━━━ Data listing
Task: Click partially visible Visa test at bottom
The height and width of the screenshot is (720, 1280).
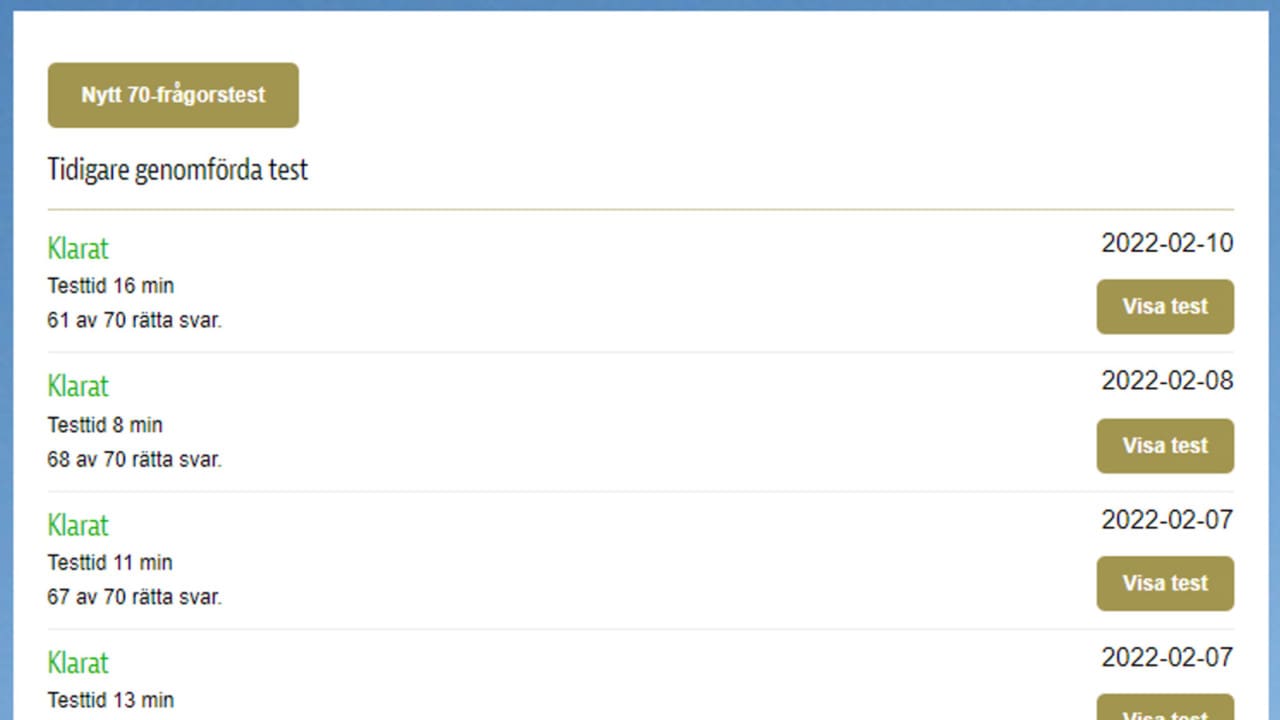Action: [1165, 708]
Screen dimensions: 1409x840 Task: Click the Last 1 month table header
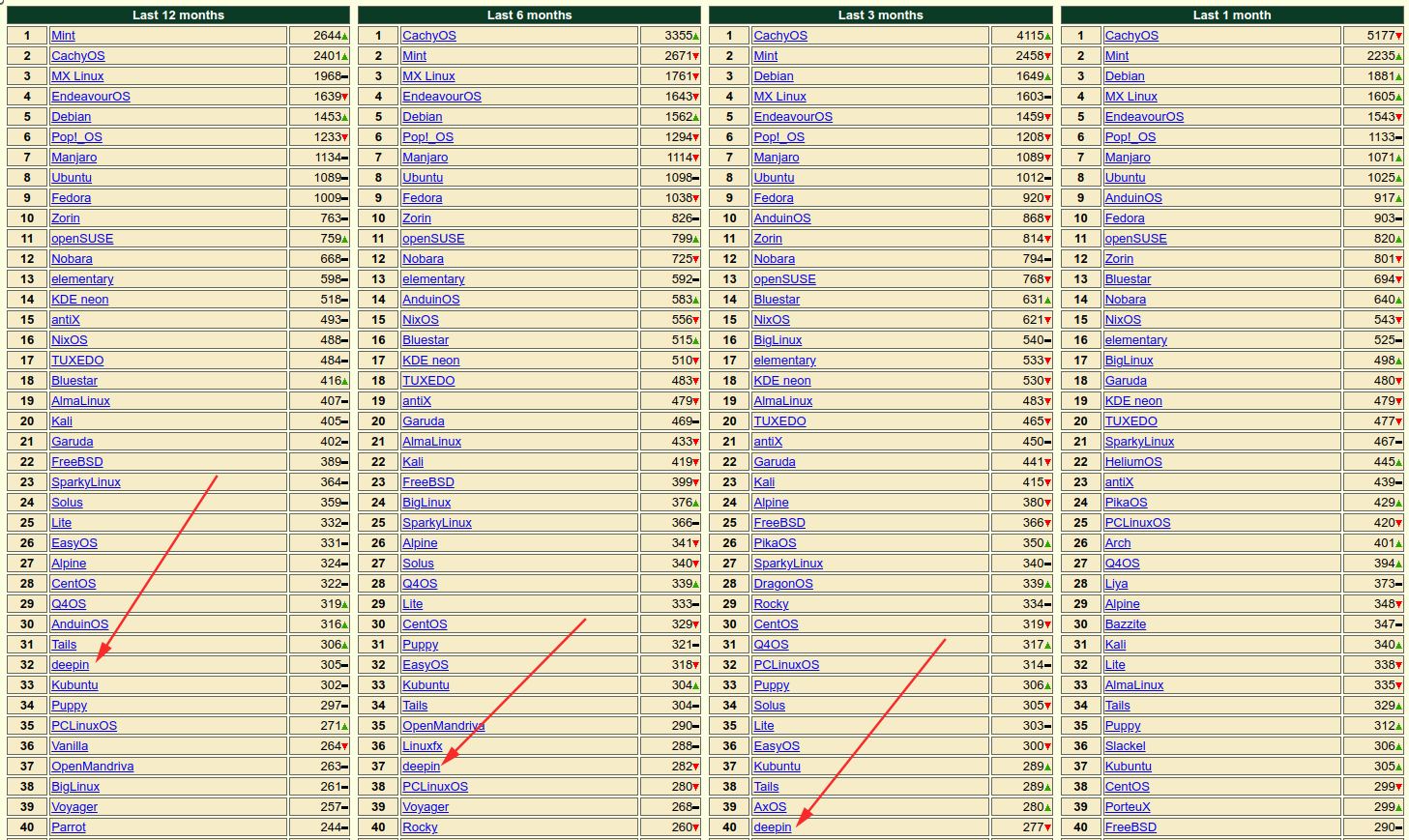1231,15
━━━━━━
▶ [Prompt]: Where an entry holds an image, drop the image and copy the remaining text exactly.

▶ [Reply to the task]:
Task: Click partially visible Visa test at bottom
The height and width of the screenshot is (720, 1280).
Action: [1165, 708]
Screen dimensions: 1409x840 Task: Click the Last 1 month table header
1231,15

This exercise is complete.